In this week’s newsletter: Though costly, the PSVR2 is the most usable virtual gaming device yet – even for sceptics like me

In 2016, when the first wave of virtual reality headsets hit the market after years of hype, I was sceptical. I was totally sold on VR, having had my mind blown playing a space dogfighting sim the previous year at internet-spaceship convention Eve Fanfest. But the original Oculus Rift and HTC Vive were just so unwieldy. They needed too many cables and so much space to operate that you had to dedicate a small room to them (which some of my more techy friends happily did). They were expensive, as were the PCs that you needed to run them. And having already played with VR several times at trade shows, the novelty was wearing off fast. Cool, sure, but the future of gaming? Nah.

The original PlayStation VR headset was the least technically powerful of that first wave of home VR tech, and also the least annoying to use. I was obsessed with Tetris Effect, which is a transcendental experience in VR, and its music-game cousin Rez. I played Moss, a charming storybook-style adventure about a mouse. But then PSVR went back in my Bottomless Drawer of Video Game Peripherals, and I never felt the urge to get it out again.

Crazy Taxi fans will be charmed by this solo developer’s quest to create his dream tribute to the game, entirely on his own.

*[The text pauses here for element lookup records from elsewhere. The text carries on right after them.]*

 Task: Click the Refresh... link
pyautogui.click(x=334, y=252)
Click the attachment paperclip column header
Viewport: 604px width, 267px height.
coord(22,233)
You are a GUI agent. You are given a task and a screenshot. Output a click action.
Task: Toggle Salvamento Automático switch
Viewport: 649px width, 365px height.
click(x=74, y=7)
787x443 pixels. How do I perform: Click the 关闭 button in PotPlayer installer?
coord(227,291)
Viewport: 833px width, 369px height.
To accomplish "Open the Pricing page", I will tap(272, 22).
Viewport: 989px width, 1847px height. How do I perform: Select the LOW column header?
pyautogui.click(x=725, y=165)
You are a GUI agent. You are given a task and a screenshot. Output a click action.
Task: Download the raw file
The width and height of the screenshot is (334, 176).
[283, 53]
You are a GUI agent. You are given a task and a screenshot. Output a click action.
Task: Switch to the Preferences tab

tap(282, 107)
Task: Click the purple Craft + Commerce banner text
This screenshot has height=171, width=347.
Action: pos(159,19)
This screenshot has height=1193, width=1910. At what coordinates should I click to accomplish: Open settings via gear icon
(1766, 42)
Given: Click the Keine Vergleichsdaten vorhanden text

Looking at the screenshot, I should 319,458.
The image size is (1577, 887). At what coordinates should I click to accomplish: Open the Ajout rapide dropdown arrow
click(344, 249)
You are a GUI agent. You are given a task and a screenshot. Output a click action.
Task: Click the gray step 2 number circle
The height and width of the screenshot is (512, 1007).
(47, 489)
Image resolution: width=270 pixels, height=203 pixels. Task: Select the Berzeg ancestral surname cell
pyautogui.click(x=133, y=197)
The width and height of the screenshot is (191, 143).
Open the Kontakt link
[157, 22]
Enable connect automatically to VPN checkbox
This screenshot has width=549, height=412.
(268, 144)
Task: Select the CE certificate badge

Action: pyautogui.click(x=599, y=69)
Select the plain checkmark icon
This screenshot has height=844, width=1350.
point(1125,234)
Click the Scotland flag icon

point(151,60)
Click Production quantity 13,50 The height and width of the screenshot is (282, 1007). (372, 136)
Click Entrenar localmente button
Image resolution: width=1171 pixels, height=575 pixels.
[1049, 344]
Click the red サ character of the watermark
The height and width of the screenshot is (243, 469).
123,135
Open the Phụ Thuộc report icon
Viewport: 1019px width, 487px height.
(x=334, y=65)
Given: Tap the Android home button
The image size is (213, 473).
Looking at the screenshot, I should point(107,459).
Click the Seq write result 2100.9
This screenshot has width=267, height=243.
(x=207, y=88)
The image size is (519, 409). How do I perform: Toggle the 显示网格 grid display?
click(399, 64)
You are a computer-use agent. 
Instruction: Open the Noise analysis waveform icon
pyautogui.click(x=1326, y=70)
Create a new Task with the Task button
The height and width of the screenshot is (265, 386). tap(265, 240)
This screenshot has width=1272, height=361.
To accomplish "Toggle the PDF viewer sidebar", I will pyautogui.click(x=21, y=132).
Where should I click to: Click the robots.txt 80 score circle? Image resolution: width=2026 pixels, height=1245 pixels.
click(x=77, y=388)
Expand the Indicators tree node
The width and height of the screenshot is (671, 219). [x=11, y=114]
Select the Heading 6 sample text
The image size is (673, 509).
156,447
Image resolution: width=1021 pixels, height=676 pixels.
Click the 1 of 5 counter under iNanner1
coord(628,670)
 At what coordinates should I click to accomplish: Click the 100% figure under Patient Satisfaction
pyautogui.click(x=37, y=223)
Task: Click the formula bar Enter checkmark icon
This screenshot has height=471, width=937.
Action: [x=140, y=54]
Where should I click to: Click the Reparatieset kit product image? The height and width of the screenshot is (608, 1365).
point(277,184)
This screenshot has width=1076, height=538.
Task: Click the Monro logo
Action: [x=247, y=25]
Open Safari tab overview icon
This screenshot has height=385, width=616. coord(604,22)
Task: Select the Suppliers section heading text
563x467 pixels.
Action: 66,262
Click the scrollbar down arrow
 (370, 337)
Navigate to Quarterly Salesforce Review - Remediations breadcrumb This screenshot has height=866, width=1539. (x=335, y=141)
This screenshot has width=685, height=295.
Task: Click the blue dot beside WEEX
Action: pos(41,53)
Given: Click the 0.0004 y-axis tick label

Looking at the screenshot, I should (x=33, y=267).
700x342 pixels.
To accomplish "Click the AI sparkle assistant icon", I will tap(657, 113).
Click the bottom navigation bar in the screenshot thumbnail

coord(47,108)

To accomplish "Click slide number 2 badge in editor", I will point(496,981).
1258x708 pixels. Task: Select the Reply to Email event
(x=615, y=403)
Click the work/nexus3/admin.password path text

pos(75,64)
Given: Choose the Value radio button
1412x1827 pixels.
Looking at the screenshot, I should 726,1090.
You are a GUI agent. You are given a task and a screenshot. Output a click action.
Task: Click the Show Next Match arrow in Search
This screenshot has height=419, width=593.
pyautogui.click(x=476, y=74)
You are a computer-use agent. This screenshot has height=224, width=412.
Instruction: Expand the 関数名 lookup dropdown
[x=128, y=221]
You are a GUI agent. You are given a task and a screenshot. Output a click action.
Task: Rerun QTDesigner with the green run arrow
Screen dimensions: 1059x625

Some of the American games sites interviewed the world’s most famous game designer Shigeru Miyamoto at the opening of Universal Studios’ Super Nintendo World theme park in LA. I’m not jealous at all. IGN’s interview has lots of lovely details about the park and Miyamoto’s influence on it.

Microsoft has signed a “binding” 10-year contract with Nintendo to bring Call of Duty to its consoles, which strikes me as a very odd thing to do with a series of games that you do not yet actually own. (Activision-Blizzard and Microsoft’s merger is still pending, and presumably the company will be hoping that this helps sweeten the regulators who’ve put the brakes on the deal.)

Saudi Arabia’s wealth fund keeps on upping its stake in Nintendo. It now owns over 8% of the company. It also owns close to 6% of EA, and nearly 7% of Take-Two.